Les manifestations ont commencé vendredi après la nomination d'Imad Mikhaïl à la tête de Qena, qui compte une large population chrétienne et est le théâtre de tensions confessionnelles.
Le ministre de l'Intérieur Mansour al-Issaoui, qui s'est rendu dans la province dimanche, n'a pas réussi à résoudre la crise pendant laquelle des manifestants ont campé devant le bureau du gouverneur et ont coupé les routes principales ainsi qu'une ligne de chemin de fer, selon la source de sécurité.
Des habitants musulmans et des groupes salafistes ont été rejoints par des Coptes (chrétiens d'Egypte) pour dénoncer la nomination de M. Mikhaïl, un haut responsable de la police sous le régime du président déchu Hosni Moubarak.
Les habitants disent aussi que les précédents gouverneurs coptes n'ont pas réussi à résoudre le problème des tensions religieuses dans la province.
M. Issaoui a affirmé qu'il transmettrait les revendications des manifestants au Conseil suprême des forces armées, qui gère le pays depuis le départ sous la pression populaire de M. Moubarak le 11 février.
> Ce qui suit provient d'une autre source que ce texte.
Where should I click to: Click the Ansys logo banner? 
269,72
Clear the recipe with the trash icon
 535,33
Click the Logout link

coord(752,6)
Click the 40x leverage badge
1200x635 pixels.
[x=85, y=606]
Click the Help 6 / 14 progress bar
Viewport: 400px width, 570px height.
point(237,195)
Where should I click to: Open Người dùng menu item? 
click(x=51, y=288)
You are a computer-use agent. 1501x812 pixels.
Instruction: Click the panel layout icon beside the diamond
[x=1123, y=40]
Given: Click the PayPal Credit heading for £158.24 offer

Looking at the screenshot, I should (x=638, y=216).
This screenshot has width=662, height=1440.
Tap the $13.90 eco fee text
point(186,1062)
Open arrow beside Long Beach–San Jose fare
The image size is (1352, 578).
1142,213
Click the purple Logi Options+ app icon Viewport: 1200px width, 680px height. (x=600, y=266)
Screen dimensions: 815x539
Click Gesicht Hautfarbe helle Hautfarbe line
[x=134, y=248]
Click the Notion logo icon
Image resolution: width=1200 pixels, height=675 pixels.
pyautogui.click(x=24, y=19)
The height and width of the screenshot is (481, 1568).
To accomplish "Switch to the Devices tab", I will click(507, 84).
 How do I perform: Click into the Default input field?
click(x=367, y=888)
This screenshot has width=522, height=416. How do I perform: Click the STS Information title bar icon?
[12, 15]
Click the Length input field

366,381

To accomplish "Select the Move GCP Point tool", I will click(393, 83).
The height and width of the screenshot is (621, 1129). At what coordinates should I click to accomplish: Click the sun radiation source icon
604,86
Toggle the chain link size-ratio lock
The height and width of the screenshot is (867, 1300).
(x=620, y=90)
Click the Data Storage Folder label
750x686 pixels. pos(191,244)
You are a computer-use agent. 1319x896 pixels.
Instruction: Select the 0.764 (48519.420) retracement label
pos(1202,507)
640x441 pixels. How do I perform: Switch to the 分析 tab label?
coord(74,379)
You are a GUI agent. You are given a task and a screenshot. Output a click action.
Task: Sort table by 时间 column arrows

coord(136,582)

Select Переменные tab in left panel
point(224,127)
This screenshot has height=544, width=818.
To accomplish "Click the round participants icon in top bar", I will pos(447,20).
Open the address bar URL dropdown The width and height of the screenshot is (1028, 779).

En 2010, six Coptes ont été tués alors qu'ils sortaient de la messe de Noël à Nagaa Hammadi, dans la province de Qena, lors d'une attaque au cours de laquelle un policier musulman a également été tué.
Les habitants avaient accusé le gouverneur de l'époque, Magdi Ayyoub, lui aussi de confession chrétienne, de ne pas avoir immédiatement réagi à l'attaque de peur de menacer la fragile position des responsables coptes.
Les Coptes représentent de 6 à 10% de la population de l'Egypte. Ils disent être victimes de discrimination et de harcèlement.